Growing up in a non-Church going family and only being exposed to Church on rare occasions and hearing people talk about prayer I have a lot of confusion on proper prayer etiquette. I have heard things like always thank God first and don’t ever start a prayer asking God for something and other things that aren’t coming to me at the moment. All of these things have caused me to feel very inadequate to say an open prayer for fear of not praying to God in a way that honors him and making myself feel stupid too(human side).
So here is my list of things that are taking us out of our zone at church and things we want to overcome by knowing what and how we are to handle these different situations…
1.) Praying out loud in front of people – For myself, my thoughts race with… What will I say? How will I word it? How do I handle being asked to pray if it happens? My mind goes into a state of panic because that human side of me doesn’t want to feel awkward or stupid.

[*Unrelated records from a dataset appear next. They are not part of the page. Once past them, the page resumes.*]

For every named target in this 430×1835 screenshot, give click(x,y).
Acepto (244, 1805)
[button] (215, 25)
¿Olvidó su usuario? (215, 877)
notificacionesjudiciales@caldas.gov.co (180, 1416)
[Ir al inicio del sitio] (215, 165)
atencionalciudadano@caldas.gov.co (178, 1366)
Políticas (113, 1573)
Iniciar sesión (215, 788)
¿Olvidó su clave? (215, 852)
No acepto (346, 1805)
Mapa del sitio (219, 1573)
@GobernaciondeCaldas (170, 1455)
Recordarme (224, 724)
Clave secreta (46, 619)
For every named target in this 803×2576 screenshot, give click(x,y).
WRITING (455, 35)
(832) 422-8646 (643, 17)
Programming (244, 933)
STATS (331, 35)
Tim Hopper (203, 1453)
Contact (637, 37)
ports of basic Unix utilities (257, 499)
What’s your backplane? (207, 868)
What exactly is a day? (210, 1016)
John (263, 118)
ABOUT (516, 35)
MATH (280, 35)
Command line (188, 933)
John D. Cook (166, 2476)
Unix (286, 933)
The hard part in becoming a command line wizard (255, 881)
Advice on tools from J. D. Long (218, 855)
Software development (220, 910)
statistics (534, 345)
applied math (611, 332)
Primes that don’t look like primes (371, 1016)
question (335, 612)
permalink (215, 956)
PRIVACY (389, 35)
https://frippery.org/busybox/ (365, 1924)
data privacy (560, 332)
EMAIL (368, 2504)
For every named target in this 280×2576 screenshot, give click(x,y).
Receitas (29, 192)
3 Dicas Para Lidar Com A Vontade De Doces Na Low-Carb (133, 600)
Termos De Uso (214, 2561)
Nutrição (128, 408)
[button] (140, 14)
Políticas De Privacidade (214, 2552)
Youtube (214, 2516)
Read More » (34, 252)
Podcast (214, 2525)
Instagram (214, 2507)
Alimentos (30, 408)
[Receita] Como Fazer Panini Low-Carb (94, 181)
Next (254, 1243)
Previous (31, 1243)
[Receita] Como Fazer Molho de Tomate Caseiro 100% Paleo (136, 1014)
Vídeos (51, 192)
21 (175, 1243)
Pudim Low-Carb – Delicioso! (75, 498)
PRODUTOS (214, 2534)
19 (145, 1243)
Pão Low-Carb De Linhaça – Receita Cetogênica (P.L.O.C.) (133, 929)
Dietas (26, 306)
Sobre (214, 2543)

2.) Alter call - I wanted to go and have them pray for me, but once again that human fear of not knowing what exactly happens takes over with thoughts of...Are they going to ask me to pray out loud and pray with me? Do they just pray for me and not know exactly what I need prayer for? Or, do they ask me and then pray for me?
3.) Communion - I understand that this is done as a Christian, but I am once again uncomfortable with situation # 1 saying a prayer out loud and saying it wrong for this ceremony. (Janet gave me great comfort in this area just this past weekend and I do feel better about my personal prayer here. Thanks Janet!) I include this because I know how uncomfortable I have been and others are during the communion ceremony.
4.) Blessing a meal - I know this may sound ridiculous but to say a prayer from my heart and out loud at Thanksgiving I had to write it out and then edit it several times to get it to a point where I felt could read it and be okay with it.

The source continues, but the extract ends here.